New and Changed Information

The following table summarizes the new and changed features and tells you where they are documented.

Table 1. New and Changed Features in Cisco ISE Release 3.4

Feature

Description

Cisco ISE Resiliency

From Cisco ISE Release 3.4, the Excessive RADIUS Network Device Communication and Excessive Endpoint Communication alarms have been added to maintain the resiliency of Cisco ISE.

See Cisco ISE Alarms.

Configure Debug Log Settings

You can configure the maximum file size and the maximum number of files allowed for each debug log component. You can also specify the date and time after which these values must be reset to default.

See Configure Debug Log Settings.

Create a URL Pusher pxGrid Direct Connector Type

You can create a pxGrid Direct connector using the Cisco ISE GUI. There are two types of pxGrid Direct connector types: URL Fetcher and URL Pusher. From Cisco ISE Release 3.4, you can choose between a URL Fetcher pxGrid Direct connector type or a URL Pusher pxGrid Direct connector type. You can use the pxGrid Direct Push APIs to push endpoint data to Cisco ISE.

From Cisco ISE Release 3.4, you can also configure an authorization profile using connector attributes containing arrays.

See Create a URL Pusher Connector Type.

End of Support for Legacy IPsec (ESR)

From Cisco ISE Release 3.4, Legacy IPsec (ESR) is not supported on Cisco ISE. All IPsec configurations on Cisco ISE will be Native IPsec configurations. We recommend that you migrate to native IPsec from legacy IPsec (ESR) before upgrading to Cisco ISE Release to avoid any loss of tunnel and tunnel configurations.

See Migrate from Legacy IPsec to Native IPsec on Cisco ISE.

Enforcing Domain Controller Selection with Priority

You can now choose to override Cisco ISE's selection of domain controllers in case of a preferred domain controller failover. When this option is enabled, Cisco ISE overrides the existing priority values and selects the next domain controller in the preferred list in the order of input from left to right.

See Configure Preferred Domain Controllers.

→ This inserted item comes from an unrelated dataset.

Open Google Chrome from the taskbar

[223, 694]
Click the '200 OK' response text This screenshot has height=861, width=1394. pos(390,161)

Enhanced Password Security

Cisco ISE now improves password security through the following enhancements:

  • You can choose to hide the Show button for the following field values, to prevent them from being viewed in plaintext during editing:

    Under Network Devices,

    • RADIUS Shared Secret

    • Radius Second Shared Secret

    Under Native IPsec,

    • Pre-shared Key

    See Configure Security Settings.

  • To prevent the RADIUS Shared Secret and Second Shared Secret from being viewed in plaintext during network device import and export, a new column with the header PasswordEncrypted:Boolean(true|false) has been added to the Network Devices Import Template Format. No field value is required for this column.

    See Network Devices Import Template Format.

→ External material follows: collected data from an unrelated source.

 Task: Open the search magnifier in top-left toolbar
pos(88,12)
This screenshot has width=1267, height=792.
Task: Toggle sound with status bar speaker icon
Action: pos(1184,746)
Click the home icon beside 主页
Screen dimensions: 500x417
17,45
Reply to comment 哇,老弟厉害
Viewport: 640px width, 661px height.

On-demand pxGrid Direct Data Synchronization using Sync Now

From Cisco ISE Release 3.4, you can use the Sync Now feature to perform on-demand synchronization of data from pxGrid Direct connectors. You can perform both full and incremental syncs on-demand. On-demand data synchronization can be performed through the Cisco ISE GUI or using OpenAPI.

See On-demand pxGrid Direct Data Synchronization using Sync Now.

Option to Add Identity Sync After Creating Duo Connection

If you do not want to configure user data synchronization between Active Directory and Duo while creating a Duo connection, click Skip in the Identity Sync page. You will be taken to the Summary page directly.

After you create a Duo connection, you can add identity sync configurations at any time.

See Integrate Cisco Duo With Cisco ISE for Multifactor Authentication.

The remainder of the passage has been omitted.